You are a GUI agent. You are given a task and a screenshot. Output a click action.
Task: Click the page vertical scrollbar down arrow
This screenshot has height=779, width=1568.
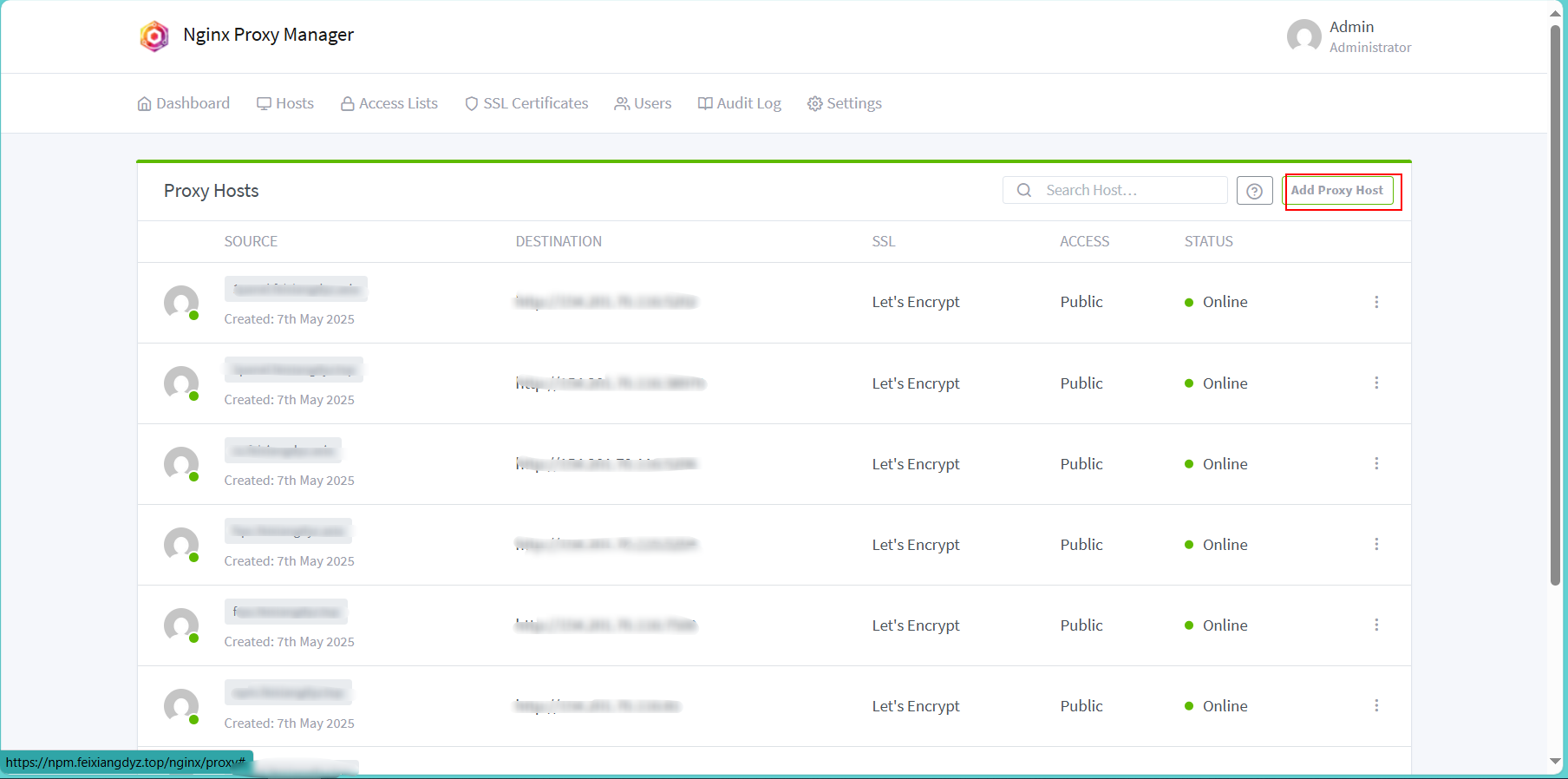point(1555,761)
...
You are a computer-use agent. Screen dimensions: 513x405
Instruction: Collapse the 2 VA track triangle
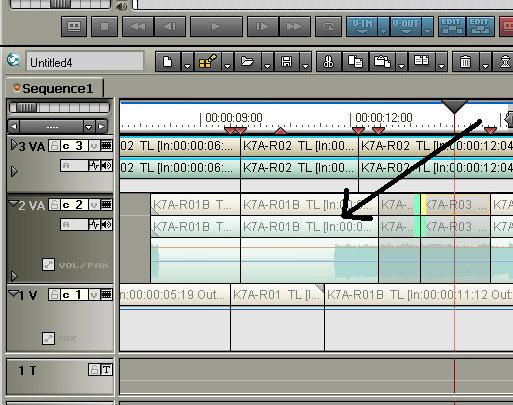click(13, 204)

» Exercise objective:
Write out the records again from the line with "You are a GUI" up to and including the line with "point(1555,761)", changing "screenshot" to "screen image" and keeping everything else the same. Leave out the pictures.

» Expected output:
You are a GUI agent. You are given a task and a screen image. Output a click action.
Task: Click the page vertical scrollbar down arrow
This screen image has height=779, width=1568.
point(1555,761)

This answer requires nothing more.